If you use Annolid in your research, please cite:

@misc{yang2024annolid,
      title={Annolid: Annotate, Segment, and Track Anything You Need},
      author={Chen Yang and Thomas A. Cleland},
      year={2024},
      eprint={2403.18690},
      archivePrefix={arXiv},
      primaryClass={cs.CV}
}

@article{yang2023automated,
  title={Automated Behavioral Analysis Using Instance Segmentation},
  author={Yang, Chen and Forest, Jeremy and Einhorn, Matthew and Cleland, Thomas A},
  journal={arXiv preprint arXiv:2312.07723},
  year={2023}
}

@misc{yang2020annolid,
  author = {Chen Yang and Jeremy Forest and Matthew Einhorn and Thomas Cleland},
  title = {Annolid: an instance segmentation-based multiple animal tracking and behavior analysis package},
  howpublished = {\url{https://github.com/healthonrails/annolid}},
  year = {2020}
}

Publications

Additional Resources

Acknowledgements

Annolid's tracking module integrates Cutie for enhanced video object segmentation. If you use this feature, please cite Putting the Object Back into Video Object Segmentation (Cheng et al., 2023) and the Cutie repository.

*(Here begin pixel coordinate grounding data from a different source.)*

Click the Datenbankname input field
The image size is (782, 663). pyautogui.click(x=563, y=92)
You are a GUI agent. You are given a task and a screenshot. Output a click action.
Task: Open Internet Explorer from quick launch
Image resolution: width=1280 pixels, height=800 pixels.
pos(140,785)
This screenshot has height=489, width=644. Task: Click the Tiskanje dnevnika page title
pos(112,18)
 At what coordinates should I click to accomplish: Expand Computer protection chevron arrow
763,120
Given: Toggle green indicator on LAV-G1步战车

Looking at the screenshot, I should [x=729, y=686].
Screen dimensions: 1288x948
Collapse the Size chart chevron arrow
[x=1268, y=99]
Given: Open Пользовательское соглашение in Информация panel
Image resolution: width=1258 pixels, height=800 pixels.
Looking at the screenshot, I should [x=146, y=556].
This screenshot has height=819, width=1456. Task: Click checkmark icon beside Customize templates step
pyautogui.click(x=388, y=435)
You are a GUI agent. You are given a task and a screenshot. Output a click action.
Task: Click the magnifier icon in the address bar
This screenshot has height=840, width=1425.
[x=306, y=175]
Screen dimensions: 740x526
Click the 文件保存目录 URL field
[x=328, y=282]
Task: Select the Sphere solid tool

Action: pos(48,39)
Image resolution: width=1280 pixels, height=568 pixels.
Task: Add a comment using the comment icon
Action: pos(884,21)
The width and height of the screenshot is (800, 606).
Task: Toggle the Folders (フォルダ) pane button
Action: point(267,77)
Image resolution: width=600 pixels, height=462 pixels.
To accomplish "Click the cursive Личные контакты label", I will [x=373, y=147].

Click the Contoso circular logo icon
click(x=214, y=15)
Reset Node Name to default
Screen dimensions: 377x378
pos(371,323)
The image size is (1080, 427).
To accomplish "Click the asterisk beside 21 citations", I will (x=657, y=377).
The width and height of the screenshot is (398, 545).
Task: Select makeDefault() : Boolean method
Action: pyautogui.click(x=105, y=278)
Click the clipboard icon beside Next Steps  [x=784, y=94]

The counting tool integrates CountGD; cite the original CountGD publication and repository when you rely on this module in your research.

Contributing

Contributions are welcome! Review the guidelines in CONTRIBUTING.md, open an issue to discuss major changes, and run relevant tests before submitting a pull request.

License

Annolid is distributed under the Creative Commons Attribution-NonCommercial 4.0 International License.